Extracted records:
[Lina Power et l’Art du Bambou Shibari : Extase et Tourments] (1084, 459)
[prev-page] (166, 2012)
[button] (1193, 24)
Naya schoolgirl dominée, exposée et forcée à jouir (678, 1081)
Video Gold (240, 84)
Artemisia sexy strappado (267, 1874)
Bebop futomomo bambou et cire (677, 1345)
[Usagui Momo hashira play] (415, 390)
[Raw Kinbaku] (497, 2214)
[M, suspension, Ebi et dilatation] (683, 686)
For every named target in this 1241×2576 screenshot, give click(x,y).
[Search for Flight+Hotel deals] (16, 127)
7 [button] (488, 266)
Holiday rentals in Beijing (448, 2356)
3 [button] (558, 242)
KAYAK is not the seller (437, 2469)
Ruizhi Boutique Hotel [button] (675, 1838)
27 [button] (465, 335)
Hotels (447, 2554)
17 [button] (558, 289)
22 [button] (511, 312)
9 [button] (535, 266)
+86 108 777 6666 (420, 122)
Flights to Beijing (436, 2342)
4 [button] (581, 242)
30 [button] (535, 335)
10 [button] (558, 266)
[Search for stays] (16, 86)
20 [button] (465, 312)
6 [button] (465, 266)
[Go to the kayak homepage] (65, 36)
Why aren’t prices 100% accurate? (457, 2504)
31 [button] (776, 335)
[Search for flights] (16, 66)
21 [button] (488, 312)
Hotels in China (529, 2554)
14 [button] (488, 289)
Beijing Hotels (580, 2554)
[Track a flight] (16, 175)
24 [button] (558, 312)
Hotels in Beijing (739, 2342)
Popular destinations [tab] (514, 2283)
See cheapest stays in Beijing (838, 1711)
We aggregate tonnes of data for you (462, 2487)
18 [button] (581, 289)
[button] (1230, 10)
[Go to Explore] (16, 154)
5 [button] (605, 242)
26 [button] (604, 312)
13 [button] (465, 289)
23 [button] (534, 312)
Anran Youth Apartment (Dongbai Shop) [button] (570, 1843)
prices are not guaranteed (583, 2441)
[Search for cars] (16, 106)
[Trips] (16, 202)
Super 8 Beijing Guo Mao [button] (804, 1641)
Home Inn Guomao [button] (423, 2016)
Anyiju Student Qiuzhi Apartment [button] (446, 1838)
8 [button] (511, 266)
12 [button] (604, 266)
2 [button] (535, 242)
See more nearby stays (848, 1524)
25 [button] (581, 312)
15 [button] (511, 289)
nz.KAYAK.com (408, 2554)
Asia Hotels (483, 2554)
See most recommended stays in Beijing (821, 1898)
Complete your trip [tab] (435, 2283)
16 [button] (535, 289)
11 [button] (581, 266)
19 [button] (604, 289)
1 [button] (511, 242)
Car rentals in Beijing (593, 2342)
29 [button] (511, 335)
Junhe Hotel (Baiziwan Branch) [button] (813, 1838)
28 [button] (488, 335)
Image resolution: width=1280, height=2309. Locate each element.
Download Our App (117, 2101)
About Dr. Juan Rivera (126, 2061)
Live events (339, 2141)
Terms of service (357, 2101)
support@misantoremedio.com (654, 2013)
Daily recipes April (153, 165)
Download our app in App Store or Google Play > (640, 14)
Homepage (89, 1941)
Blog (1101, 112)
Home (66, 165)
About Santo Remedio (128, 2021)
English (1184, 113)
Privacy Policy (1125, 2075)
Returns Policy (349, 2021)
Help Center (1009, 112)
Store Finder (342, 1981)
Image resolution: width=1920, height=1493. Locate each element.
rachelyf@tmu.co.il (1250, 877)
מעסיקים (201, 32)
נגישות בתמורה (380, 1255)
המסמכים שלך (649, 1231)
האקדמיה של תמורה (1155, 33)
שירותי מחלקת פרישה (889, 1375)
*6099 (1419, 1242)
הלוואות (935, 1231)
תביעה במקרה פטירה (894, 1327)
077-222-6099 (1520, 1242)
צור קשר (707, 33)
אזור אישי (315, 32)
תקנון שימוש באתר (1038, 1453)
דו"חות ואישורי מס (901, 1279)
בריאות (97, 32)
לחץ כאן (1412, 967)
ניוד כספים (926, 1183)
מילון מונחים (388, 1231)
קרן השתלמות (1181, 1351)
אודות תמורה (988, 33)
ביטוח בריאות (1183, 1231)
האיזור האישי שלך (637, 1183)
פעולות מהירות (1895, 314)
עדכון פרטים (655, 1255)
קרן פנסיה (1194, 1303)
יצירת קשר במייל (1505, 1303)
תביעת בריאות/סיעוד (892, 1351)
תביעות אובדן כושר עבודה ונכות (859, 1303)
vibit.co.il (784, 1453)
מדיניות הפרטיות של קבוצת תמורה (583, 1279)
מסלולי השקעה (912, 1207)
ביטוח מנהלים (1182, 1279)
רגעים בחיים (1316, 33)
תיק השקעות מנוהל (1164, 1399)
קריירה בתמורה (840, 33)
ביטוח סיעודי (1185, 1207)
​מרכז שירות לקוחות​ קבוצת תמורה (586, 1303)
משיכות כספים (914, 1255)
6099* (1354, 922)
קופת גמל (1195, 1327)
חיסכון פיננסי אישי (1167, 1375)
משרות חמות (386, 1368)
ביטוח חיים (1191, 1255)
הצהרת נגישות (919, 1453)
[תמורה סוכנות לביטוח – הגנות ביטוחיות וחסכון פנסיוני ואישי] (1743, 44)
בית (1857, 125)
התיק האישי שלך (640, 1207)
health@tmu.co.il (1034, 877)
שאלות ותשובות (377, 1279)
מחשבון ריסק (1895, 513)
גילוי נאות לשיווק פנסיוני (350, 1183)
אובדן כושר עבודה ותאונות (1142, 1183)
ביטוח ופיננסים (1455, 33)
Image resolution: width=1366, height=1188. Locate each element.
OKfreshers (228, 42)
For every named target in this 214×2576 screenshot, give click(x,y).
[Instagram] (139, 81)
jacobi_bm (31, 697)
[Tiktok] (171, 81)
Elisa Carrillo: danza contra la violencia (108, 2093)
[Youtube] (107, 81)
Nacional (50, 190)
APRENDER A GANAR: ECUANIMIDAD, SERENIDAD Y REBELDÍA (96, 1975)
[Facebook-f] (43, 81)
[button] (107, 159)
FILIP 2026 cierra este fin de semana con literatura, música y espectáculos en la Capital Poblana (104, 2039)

Exercise:
Please return every line of the records that contains the word "prices".

Answer to the problem:
Why aren’t prices 100% accurate? (457, 2504)
prices are not guaranteed (583, 2441)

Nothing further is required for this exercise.